• THE TASK
With the string "Open" as the filter, copy each matching line from the records.

Items from a data source:
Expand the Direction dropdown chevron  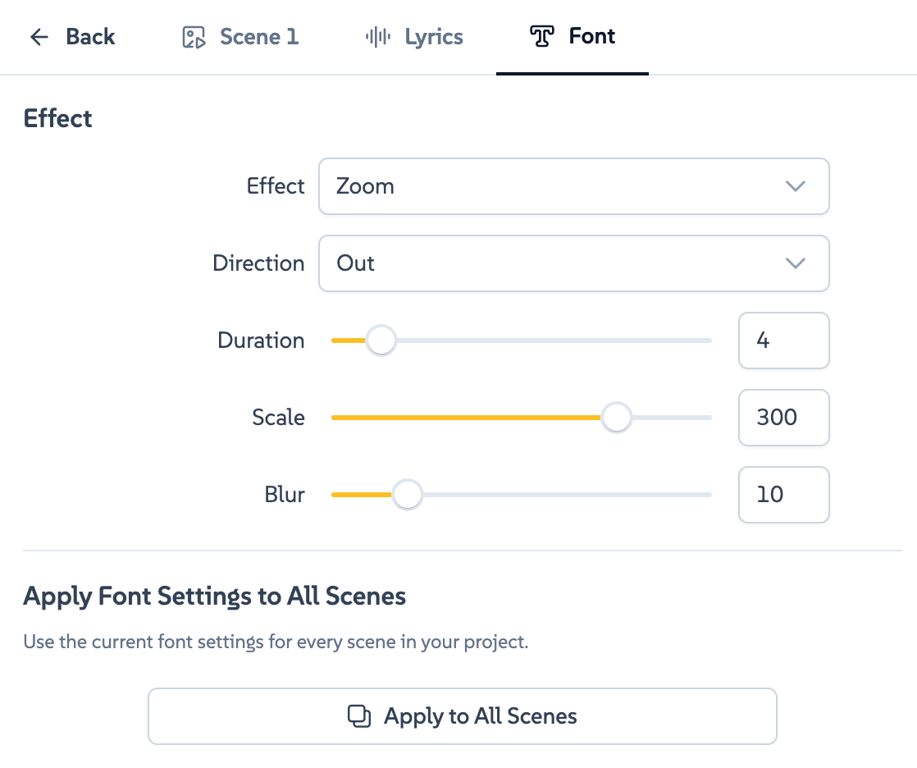(795, 263)
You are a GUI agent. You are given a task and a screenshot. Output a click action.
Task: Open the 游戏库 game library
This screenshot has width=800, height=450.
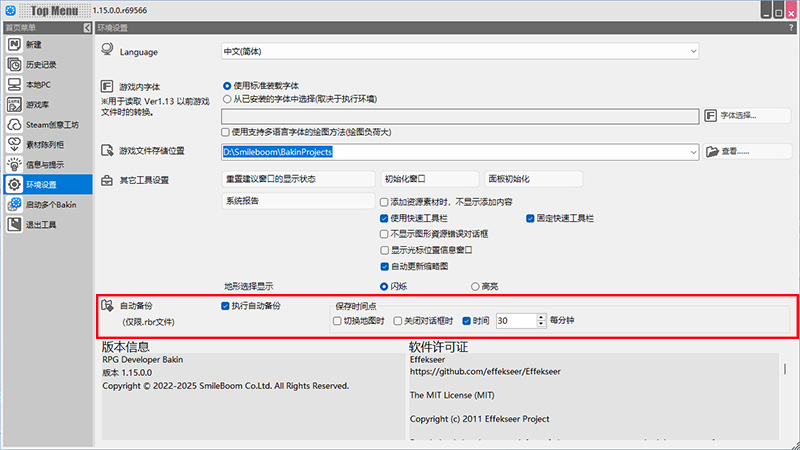40,105
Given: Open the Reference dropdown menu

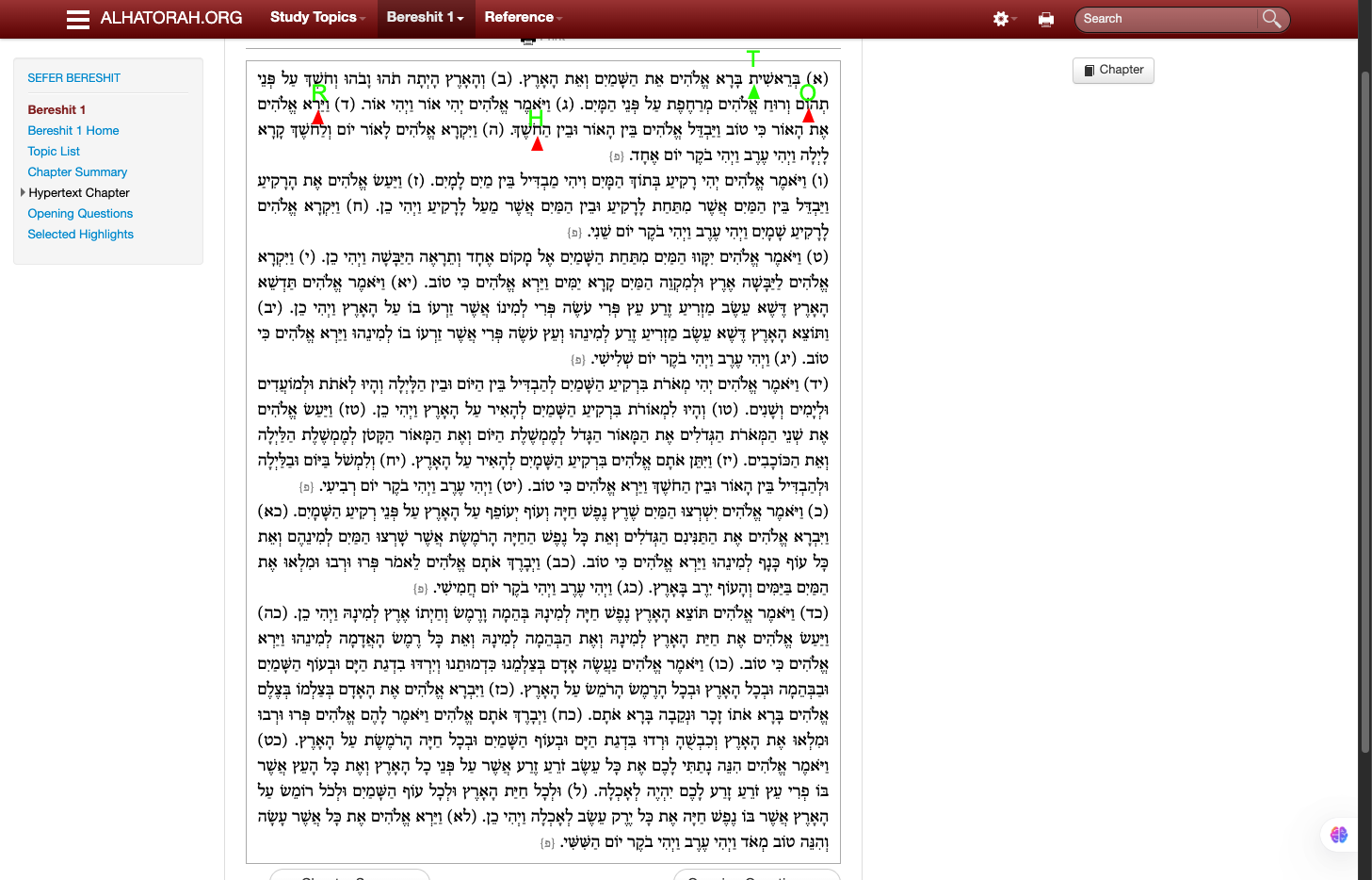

• RESULT OF THIS TASK
Task: Open the 游戏库 game library
Given: Open the Reference dropdown menu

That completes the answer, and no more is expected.